São Paulo- O ditador cubano, Fidel Castro, responsabilizou ontem o presidente George W. Bush por provocar futuramente ''a morte prematura de 3 bilhões'' de seres humanos, caso siga adiante com seu plano de converter alimentos em combustíveis.
A longa mensagem de Fidel, a primeira desde que transferiu o poder a seu irmão, Raúl, em 31 de julho, para se submeter a uma cirurgia, foi publicada pelo ''Granma'', jornal do Comitê Central do Partido Comunista.
O dirigente não utiliza o texto de 1.566 palavras para informar sobre seu real estado de saúde ou sua possível intenção de ainda reassumir o poder.
Ele toma como pivô de seu raciocínio a reunião de Bush, na última segunda-feira, com os presidentes das três grandes montadoras americanas, na qual exortou a indústria a aumentar a produção de veículos movidos a álcool ou biodiesel.
Fidel diz acreditar que, por detrás da ''sinistra idéia'', há o estímulo à utilização de terras agrícolas para a obtenção de combustíveis, em detrimento da produção de alimentos.
Em janeiro, Bush propôs reduzir nos próximos dez anos em 20% o volume da gasolina consumida pelos veículos automotores nos Estados Unidos.

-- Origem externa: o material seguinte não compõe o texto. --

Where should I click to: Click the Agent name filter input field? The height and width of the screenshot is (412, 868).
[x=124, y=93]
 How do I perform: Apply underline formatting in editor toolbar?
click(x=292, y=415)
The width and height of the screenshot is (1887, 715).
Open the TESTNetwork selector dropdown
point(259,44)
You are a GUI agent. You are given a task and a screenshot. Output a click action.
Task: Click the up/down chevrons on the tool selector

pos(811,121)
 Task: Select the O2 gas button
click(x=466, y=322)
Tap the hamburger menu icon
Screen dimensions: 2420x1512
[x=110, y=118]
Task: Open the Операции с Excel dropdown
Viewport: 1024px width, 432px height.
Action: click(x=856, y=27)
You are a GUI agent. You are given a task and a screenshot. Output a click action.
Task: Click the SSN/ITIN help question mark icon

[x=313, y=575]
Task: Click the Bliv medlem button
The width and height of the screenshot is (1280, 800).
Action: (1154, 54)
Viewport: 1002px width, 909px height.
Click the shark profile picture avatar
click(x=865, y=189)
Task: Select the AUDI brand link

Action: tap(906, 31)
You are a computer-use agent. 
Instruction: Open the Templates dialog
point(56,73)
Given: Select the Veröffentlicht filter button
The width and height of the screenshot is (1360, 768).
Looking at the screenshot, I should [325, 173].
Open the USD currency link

Pelas contas de Fidel, isso representaria a necessidade anual de 132 bilhões de litros de álcool extraídos do milho. Para tanto, seriam necessárias 320 milhões de toneladas do produto, quantia elevada, já que, segundo a FAO (agência da ONU para a agricultura), a colheita do produto nos EUA em 2005 foi de um volume bem menor, 280 milhões de toneladas.
Fidel não leva a sério a promessa de Bush de não centrar a demanda no milho e procurar outras fontes capazes de fornecer álcool combustível.